Create a new key for that service account.
Download locally and remember the file path:
This demo provisions GCP infrastructure from your localhost. So, we need to handle local environment variables, thankfully all handled by Docker and a .env
file.
Make the env file and enter values as prompted. See template below:
$ make env
PROJECT_ID={gcp-project-id} (project-id NOT project-number)
GCP_REGION={preferred-gcp-region}
GOOGLE_APPLICATION_CREDENTIALS={local-path-to-gcp-creds}
SERVICE_ACCOUNT_EMAIL={your-gcp-scv-account-email}
BUCKET_NAME={your-gcp-bucket-name} (must be globally unique)
If you are bringing an existing Redis Enterprise instance from Redis Enterprise Cloud, add Redis instance reference to the env file. Make sure to record the public endpoint {host}:{port}
and password. There's a 30Mb Free Tier which will be perfect for this demo.
cat <<EOF >> .env
REDIS_CONNECTION_STRING=<host:port>
REDIS_PASSWORD=<password>
EOF
Then, skip to Build Containers section.
If you want to provision a Redis Enterpirse database instance using your existing Redis Enterprise in Google Cloud Marketplace subscription with the Make utility in this repo, you'll follow the steps below:
cat <<EOF >> .env
REDISCLOUD_ACCESS_KEY=<Redis Enterprise Cloud Access Key>
REDISCLOUD_SECRET_KEY=<Redis Enterprise Cloud Secret Key>
REDIS_SUBSCRIPTION_NAME=<Name of your Redis Enterprise Subscription>
REDIS_SUBSCRIPTION_CIDR=<Deployment CIDR for your Redis Enterprise Subscription cluster, ex. 192.168.88.0/24>
EOF
$ make tf-deploy
Assuming all above steps are done, build the docker images required to run the different setup steps.
From the root of the project, run:
$ make docker
TIP: Disable docker buildkit for Mac machines (if you have trouble with this step)
export DOCKER_BUILDKIT=0
The script will build a base Docker image and then build separate images for each setup step: setup
and jupyter
.
This will take some time, so grab a cup of coffee.
The provided Makefile wraps bash and Docker commands to make it super easy to run. This particular step:
$ make setup
At the completion of this step, most of the architecture above will be deployed in your GCP project.

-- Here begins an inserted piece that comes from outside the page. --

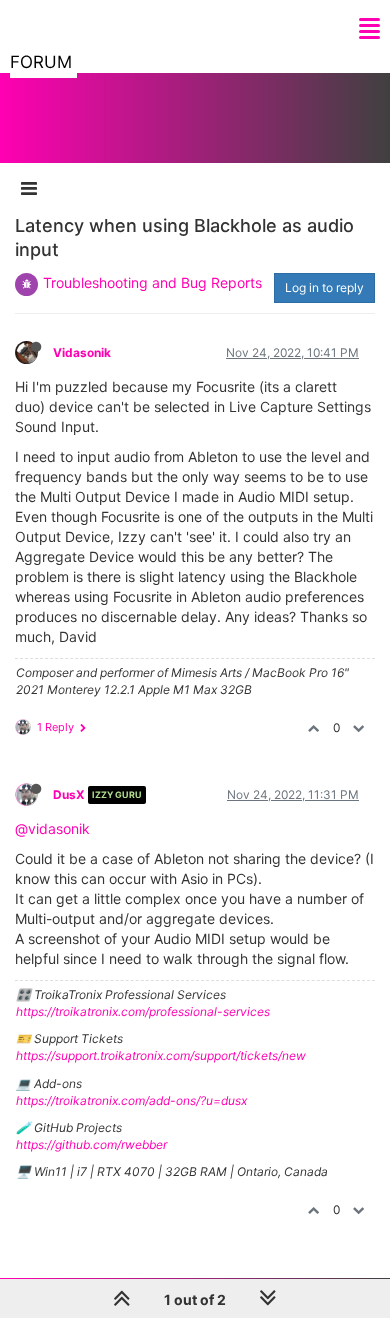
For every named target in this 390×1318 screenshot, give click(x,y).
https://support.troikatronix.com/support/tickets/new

As noted above, Vertex AI allows you to deploy a custom serving container as long as it meets baseline requirements. Additionally, we can use a popular serving frameworks like NVIDIA's Triton Inference Server. NVIDIA and GCP already did the integration legwork so that we can use them together:
In this architecture, a Triton ensemble model combines both a Python backend step (for Feast feature retrieval) and a FIL backend step (for the XGboost model). It's packaged, hosted and served by Vertex AI Prediction.
With the Feature Store in place, utilize the following add-ons to perform different tasks as desired.
This repo provides several helper/tutorial notebooks for working with Feast, Redis, and GCP. Open a Jupyter session to explore these resources:
$ make jupyter
Cleanup GCP infrastructure and teardown Feature Store.
$ make teardown
If you are running the make tf-deploy
command to provision a Redis Enterprise database instance, you'll need to run "$ make tf-destroy" to remove the database instance.
Besides running the teardown container, you can run docker compose down
periodically after shutting down containers to clean up excess networks and unused Docker artifacts.